Coupling Agent-based Modeling and Life Cycle Assessment to Analyze Trade-offs in Resilient Energy Transitions (Papers Track)

Beichen Zhang (Lawrence Berkeley National Laboratory); Mohammed Tamim Zaki (Lawrence Berkeley National Laboratory); Hanna Breunig (Lawrence Berkeley National Laboratory); Newsha Ajami (Lawrence Berkeley National Laboratory)

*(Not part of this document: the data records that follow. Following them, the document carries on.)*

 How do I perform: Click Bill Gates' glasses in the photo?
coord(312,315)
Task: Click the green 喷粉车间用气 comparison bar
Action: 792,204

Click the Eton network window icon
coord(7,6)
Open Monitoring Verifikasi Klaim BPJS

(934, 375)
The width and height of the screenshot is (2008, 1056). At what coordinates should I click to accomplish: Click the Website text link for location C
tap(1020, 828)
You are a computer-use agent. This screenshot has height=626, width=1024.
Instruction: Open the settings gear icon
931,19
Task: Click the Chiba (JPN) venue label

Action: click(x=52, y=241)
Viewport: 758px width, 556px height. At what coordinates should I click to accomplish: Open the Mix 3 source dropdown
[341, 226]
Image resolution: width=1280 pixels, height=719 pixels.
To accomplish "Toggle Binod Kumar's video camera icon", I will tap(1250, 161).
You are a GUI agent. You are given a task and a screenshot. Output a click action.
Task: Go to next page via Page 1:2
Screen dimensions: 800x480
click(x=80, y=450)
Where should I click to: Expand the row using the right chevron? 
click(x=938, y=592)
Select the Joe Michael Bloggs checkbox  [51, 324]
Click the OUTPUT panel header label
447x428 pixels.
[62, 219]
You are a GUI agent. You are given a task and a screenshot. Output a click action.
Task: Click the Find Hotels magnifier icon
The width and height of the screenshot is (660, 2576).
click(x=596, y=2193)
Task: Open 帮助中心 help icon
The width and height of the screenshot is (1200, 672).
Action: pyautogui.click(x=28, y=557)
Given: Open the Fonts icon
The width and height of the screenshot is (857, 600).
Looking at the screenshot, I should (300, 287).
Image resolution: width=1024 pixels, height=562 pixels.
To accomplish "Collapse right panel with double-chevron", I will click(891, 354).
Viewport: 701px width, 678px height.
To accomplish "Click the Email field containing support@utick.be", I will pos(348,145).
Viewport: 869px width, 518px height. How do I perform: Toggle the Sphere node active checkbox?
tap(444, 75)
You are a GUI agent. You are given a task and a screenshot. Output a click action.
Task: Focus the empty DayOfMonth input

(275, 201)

Paper PDF Slides PDF Poster File Cite
Power & Energy Data Mining Recommender Systems Unsupervised & Semi-Supervised Learning

Abstract

Transitioning to sustainable and resilient energy systems requires navigating complex and interdependent trade-offs across environmental, social, and resource dimensions. Neglecting these trade-offs can lead to unintended consequences across sectors. However, existing assessments often evaluate the emerging energy pathways and their impacts in silos, overlooking critical interactions such as regional resource competition and cumulative impacts. We present an integrated modeling framework that couples agent-based modeling and Life Cycle Assessment (LCA) to simulate how energy transition pathways interact with regional resource competition, ecological constraints, and community-level burdens. We apply the model to a case study in Southern California. Results demonstrate how integrated and multi-scale decision-making can shape the energy pathway deployment and reveal spatially explicit trade-offs under scenario-driven constraints. This modeling framework can further support more adaptive and resilient energy transition planning across spatial and institutional scales.